Шарф становился упругим. Я чувствовал, как он давит на пальцы, и раскрыл ладонь. Материя выпрямилась, свилась в жгут и, как живая, поползла по земле. Казалось, это струится зеленая змейка.
Я побежал вслед за ней и, отойдя довольно далеко, вдруг вспомнил, что, думая только о том, чтобы не отстать, я забыл проститься с Орсией. Мне стало больно, что в спешке я не оглянулся и кто мне теперь подскажет, где находится тот валун, у которого я оставил Орсию. В то же время я знал, что не имею права отвлекаться. Все мои мысли должны быть только о Каттее. Иначе нить, которую едва удалось нащупать, оборвется.
Поспевая за шелковой змеей, я взобрался на крутой берег. Там не было тумана. Речушка еще струилась, но была такой узкой, что кусты и деревья над ней сплетались. Я шел дальше. Пропали деревья, затем исчезли кусты. Оставалась одна трава, вид которой был мне отвратителен.
Я оторвал две полосы от кожаной куртки и подвязал ими свою обувь. Дырявая моя одежда совсем не грела. Я чувствовал, как пробирает меня промозглая осенняя сырость.
А шарф все полз и полз вперед, и я все бежал за ним, боясь потерять его из вида. Хорошо еще, что подъем не был крутым, и дыхание мое оставалось легким. Иногда на бегу я вытаскивал свой меч. Нужно было не забывать и об опасности. Но кровавые руны на его лезвии пока не проступали.

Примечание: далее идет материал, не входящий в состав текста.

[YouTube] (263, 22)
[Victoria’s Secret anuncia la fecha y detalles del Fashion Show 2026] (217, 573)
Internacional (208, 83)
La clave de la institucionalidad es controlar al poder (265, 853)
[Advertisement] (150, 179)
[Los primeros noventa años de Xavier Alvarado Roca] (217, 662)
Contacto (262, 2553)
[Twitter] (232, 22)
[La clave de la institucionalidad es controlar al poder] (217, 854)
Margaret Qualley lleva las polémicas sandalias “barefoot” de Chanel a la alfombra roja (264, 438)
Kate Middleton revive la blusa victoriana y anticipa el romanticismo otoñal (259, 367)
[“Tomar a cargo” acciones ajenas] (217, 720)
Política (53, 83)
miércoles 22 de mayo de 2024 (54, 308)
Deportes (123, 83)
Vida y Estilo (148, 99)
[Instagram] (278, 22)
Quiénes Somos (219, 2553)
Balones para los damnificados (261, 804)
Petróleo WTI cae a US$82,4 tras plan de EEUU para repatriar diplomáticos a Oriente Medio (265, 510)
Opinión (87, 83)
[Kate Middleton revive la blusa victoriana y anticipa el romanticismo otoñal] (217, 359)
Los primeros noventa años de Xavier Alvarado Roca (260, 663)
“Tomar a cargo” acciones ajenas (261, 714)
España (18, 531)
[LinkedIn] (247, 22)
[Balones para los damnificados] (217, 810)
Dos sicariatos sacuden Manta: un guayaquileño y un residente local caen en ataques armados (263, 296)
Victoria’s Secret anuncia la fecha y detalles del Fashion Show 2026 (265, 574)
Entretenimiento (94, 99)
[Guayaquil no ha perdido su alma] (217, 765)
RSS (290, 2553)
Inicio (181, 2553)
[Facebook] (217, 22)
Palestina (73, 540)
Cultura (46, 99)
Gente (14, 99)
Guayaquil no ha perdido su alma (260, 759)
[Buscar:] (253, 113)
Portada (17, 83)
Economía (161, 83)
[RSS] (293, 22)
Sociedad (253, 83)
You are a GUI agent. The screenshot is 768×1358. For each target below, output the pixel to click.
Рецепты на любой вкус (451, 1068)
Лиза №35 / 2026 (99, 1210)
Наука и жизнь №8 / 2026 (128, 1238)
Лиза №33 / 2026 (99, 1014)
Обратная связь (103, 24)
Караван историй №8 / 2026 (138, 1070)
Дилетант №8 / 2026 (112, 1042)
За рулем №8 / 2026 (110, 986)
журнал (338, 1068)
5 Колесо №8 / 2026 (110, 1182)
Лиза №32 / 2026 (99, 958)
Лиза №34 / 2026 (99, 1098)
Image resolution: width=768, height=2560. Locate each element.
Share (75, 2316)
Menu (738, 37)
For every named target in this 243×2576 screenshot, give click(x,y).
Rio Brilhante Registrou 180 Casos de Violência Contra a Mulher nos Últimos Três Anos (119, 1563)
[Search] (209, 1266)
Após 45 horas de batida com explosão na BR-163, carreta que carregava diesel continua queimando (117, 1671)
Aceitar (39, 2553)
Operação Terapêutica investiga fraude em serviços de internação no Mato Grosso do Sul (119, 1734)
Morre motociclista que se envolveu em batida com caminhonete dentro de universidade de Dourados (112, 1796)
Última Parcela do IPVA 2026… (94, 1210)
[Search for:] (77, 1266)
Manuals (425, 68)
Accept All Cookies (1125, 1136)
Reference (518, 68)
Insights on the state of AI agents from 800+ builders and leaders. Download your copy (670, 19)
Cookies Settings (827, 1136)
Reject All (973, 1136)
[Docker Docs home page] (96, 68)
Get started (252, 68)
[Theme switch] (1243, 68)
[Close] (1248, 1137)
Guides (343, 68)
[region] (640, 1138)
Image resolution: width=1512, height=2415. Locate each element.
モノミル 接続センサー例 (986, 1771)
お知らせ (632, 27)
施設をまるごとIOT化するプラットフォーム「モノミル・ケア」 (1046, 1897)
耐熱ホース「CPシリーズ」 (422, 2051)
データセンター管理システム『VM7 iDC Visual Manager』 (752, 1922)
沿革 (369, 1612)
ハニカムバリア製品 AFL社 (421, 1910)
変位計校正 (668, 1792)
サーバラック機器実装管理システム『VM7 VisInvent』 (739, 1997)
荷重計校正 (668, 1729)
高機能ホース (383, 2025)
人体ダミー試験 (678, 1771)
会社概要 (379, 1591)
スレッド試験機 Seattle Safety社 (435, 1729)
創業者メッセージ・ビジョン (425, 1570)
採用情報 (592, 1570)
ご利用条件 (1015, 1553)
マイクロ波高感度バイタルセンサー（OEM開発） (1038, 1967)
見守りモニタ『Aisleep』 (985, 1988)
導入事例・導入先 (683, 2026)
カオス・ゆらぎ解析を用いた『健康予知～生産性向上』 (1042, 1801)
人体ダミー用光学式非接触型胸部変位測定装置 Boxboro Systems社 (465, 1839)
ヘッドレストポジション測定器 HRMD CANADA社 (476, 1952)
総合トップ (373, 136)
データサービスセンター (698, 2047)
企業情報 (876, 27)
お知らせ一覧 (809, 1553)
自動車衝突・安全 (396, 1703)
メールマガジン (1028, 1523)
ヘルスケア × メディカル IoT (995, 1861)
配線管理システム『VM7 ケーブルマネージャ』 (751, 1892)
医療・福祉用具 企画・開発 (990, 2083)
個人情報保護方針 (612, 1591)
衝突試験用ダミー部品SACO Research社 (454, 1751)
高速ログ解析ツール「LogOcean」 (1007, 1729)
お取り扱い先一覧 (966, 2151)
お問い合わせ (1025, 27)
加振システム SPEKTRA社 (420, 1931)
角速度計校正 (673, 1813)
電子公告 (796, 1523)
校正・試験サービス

Когда Орсия шла рядом, я был невидим для чужого глаза, сейчас же ее магия рассеялась, так что теперь я был хорошо виден. Но вокруг было совершенно пусто, никто так и не появился. И было странно, что мне позволили свободно идти по земле врага. Было в этом что-то очень подозрительное и даже зловещее. Будто кто-то неведомый устроил мне западню. Впустил меня сюда, а потом захлопнул за мной ворота.
Путь мой шел на подъем, и с каждым шагом я чувствовал, что становится холоднее. И все-таки я думал о Каттее. Я говорил себе, что она моя сестра, что потеряв ее, я словно остался без руки — ее у меня отсекли. И теперь я стал калекой.